Obtener el calor justo donde se necesita: lámparas IR de doble tubo
La mayoría de las lámparas infrarrojas comerciales están diseñadas para producir un calor uniforme. Eso está bien para algunos casos, pero si se está realizando investigación y desarrollo con vidrio, lo “uniforme” suele ser lo último que se desea.
Cuando se prueban las transiciones de fase o se buscan puntos de estrés en una nueva mezcla de vidrio, es necesario tener un gradiente de temperatura: un punto caliente aquí, una zona fría allá, y una pendiente gradual entre ellos. Por eso diseñamos lámparas de doble tubo. De esta manera, usted puede decidir cómo se distribuye la energía a lo largo del emisor.
Ajuste del perfil térmico
La ventaja del diseño de doble tubo es que permite concentrar el doble de superficie emisora en un espacio mínimo. Podemos desplazar la carga térmica donde sea necesario, ajustando la distancia entre los filamentos y la tensión eléctrica en diferentes zonas. Así, si se necesita un calor concentrado en el centro, disminuyendo gradualmente hacia los bordes, podemos configurar la cantidad exacta de vatios necesarios.
También puede elegir la tensión y los vatios adecuados para su fuente de alimentación actual. Si se realizan pruebas de enfriamiento, probablemente necesitará una configuración de alta potencia para lograr tiempos de calentamiento rápidos.

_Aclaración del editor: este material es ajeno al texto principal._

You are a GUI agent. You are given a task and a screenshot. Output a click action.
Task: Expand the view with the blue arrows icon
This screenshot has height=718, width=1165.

Un consejo: cuando se aplica mucha energía en un tubo corto, se genera mucho estrés en el cuarzo. Asegúrese de que el revestimiento de la lámpara tenga suficiente flujo de aire; de lo contrario, existe el riesgo de dañar sus extremos.
Integración en su sistema
Utilizamos cuarzo de alta pureza, ya que permite la transmisión de ondas cortas sin problemas. Y como esto se utiliza para fines de investigación, no ofrecemos tamaños estándar. No queremos que pierda su tiempo fabricando soportes especiales solo para que la lámpara encaje. Personalizaremos la longitud y los conectores, ya sea que utilice conectores estándar R7 o otros conectores especializados, para que se integre perfectamente en su controlador y funcione correctamente.

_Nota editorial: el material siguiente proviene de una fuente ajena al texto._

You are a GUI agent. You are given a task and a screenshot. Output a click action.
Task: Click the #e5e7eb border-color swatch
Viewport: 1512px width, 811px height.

Por qué esto es importante en el laboratorio
En el desarrollo de vidrios, el mayor problema suele ser la incertidumbre. Cuando se puede controlar exactamente cuántos kilovatios por centímetro llegan al objetivo, se simula, en esencia, un horno industrial gigantesco en el laboratorio. Esto permite aislar las variables y confiar realmente en los datos obtenidos. Así, se elimina la ansiedad relacionada con la escalabilidad del proceso. Se pasa de un espécimen de 10 cm a un proceso de producción completo, sabiendo exactamente cómo se comportará el material.